■ Reading passage:
★ ★ ★ ★ ★
I'm trying to connect from an instance A in databricks to another databricks instance B to read its tables and schemas (databases)
How can I fetch the schemas from instance B using jdbc?
This is what I've tried:
sparkUrl = f"jdbc:{UrlPrefix}://{Host}:{Port}/default;transportMode=http;ssl=1;httpPath={Db};AuthMech=3;UID={Uid};PWD={Pwd};UseNativeQuery=1"
spark.read.jdbc( url=sparkUrl, table=f'(SHOW SCHEMAS)')
But the system always return an error:
java.sql.SQLException: [Simba][SparkJDBCDriver](500051) ERROR processing query/statement. Error Code: 0, SQL state: org.apache.hive.service.cli.HiveSQLException: Error running query: org.apache.spark.sql.AnalysisException: Table or view not found: SHOW; line 1 pos 15
If I run a "normal" SELECT statement from instance A against instance B tables it returns the records without errors.
I read in the documentation that the jdbc driver always tries to surround the sql statement like
select * from (query)
It seems that this is the behavior that is happening, hence that's how I get the error.
Can I stop the default behavior of the jdbc driver to wrap jdbc queries so I can run the straight code in instance B?
I can switch to scala if such option is available.
CodePudding user response:
I was facing the same issue, the 'show' keyword was not recognizable so used alternative methods to get the same. I am using the databricks-sql-connector provided by databricks to query another instance. I am providing a detailed link for reference - https://docs.databricks.com/dev-tools/python-sql-connector.html
- You need to install the connector on the instance
- generate access_token to access the cluster
- you can get all the hostname and path details on the cluster jdbc/odbc tab.
from databricks import sql
with sql.connect(server_hostname="databricks.com",
http_path="sql/protocolv1/o/0/2",
access_token="asdjaskdjaskXXXX") as connection:
with connection.cursor() as cursor:
cursor.execute("SHOW SCHEMAS ")
result = cursor.fetchall()
for row in result:
print(row)
★ ★ ★ ★ ★
■ Data supplied:
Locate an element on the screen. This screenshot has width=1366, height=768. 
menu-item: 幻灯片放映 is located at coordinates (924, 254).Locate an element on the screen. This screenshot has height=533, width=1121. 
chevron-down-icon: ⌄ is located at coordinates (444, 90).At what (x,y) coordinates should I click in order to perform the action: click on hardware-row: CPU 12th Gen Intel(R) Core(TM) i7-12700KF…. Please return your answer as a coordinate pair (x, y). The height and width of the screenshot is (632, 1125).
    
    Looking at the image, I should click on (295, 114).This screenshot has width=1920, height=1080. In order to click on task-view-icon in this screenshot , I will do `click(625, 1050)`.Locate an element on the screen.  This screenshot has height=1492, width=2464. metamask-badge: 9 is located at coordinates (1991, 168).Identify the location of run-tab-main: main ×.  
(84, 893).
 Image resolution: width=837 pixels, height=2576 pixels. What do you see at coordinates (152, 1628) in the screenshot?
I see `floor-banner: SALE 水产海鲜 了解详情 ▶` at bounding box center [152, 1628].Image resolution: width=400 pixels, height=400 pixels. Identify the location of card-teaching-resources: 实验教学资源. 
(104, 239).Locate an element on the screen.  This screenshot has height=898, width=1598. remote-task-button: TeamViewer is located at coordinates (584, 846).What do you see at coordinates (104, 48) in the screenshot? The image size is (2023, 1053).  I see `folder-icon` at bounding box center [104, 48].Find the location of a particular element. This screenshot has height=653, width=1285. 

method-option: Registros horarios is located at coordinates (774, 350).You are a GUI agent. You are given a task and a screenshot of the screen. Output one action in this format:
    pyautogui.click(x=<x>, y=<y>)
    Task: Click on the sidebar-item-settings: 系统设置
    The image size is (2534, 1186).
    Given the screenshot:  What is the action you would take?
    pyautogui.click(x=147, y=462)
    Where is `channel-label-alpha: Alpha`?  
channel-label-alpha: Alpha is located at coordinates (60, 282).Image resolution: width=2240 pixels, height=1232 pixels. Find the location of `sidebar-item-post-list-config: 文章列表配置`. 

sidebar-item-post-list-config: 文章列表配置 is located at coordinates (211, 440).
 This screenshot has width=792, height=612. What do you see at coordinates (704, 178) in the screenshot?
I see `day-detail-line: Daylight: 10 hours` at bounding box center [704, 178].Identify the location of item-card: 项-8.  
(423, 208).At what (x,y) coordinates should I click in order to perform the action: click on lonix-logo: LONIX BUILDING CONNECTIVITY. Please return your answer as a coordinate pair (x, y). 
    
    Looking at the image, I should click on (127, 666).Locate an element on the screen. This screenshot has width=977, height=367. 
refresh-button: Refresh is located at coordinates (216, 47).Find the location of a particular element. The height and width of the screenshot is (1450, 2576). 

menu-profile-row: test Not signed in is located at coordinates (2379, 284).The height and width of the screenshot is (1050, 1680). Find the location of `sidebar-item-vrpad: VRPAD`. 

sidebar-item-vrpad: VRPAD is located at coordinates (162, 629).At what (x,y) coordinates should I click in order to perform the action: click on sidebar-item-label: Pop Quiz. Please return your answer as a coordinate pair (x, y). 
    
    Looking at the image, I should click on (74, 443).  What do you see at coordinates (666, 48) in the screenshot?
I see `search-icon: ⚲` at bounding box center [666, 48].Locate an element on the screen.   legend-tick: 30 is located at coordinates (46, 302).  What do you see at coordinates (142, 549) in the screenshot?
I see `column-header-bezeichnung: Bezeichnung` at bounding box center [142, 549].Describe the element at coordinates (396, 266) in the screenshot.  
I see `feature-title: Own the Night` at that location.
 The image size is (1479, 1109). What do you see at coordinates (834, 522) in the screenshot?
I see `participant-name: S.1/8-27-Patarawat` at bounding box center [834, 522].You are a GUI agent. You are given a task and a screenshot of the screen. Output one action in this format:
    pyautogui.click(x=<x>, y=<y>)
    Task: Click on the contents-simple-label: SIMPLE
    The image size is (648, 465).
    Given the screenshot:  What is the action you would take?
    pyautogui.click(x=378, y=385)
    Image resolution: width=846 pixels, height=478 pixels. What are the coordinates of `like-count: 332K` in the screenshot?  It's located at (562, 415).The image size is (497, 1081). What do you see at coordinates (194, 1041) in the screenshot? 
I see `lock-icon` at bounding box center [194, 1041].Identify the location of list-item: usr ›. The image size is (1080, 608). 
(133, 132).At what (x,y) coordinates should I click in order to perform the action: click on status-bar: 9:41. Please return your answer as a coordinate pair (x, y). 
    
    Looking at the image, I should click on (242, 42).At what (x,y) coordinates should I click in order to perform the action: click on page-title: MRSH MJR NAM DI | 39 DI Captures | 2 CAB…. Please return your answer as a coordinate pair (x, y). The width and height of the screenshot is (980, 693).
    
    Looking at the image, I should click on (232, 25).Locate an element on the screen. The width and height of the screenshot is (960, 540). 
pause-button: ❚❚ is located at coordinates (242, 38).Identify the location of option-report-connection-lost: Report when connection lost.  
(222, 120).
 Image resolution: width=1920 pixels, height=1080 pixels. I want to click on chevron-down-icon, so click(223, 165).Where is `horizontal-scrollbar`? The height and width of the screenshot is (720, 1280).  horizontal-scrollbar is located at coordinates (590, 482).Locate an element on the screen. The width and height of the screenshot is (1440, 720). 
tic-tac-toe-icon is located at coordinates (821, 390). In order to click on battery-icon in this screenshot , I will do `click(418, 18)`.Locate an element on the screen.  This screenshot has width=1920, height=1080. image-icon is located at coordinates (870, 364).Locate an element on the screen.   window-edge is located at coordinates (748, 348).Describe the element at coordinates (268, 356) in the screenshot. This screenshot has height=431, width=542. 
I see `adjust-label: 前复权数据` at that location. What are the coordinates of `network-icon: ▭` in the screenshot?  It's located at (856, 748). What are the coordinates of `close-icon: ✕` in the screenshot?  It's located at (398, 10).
★ ★ ★ ★ ★
■ Work required: Summarize the Databricks JDBC thread above in two sentences.

■ Solution to this task: A user connecting from one Databricks instance to another over JDBC gets a "Table or view not found: SHOW" error when running SHOW SCHEMAS, apparently because the driver wraps every query as select * from (query), and asks whether that wrapping can be turned off. A reply reports the same problem and uses the databricks-sql-connector instead, which, once installed and given an access token, runs "SHOW SCHEMAS" through a cursor and prints each row.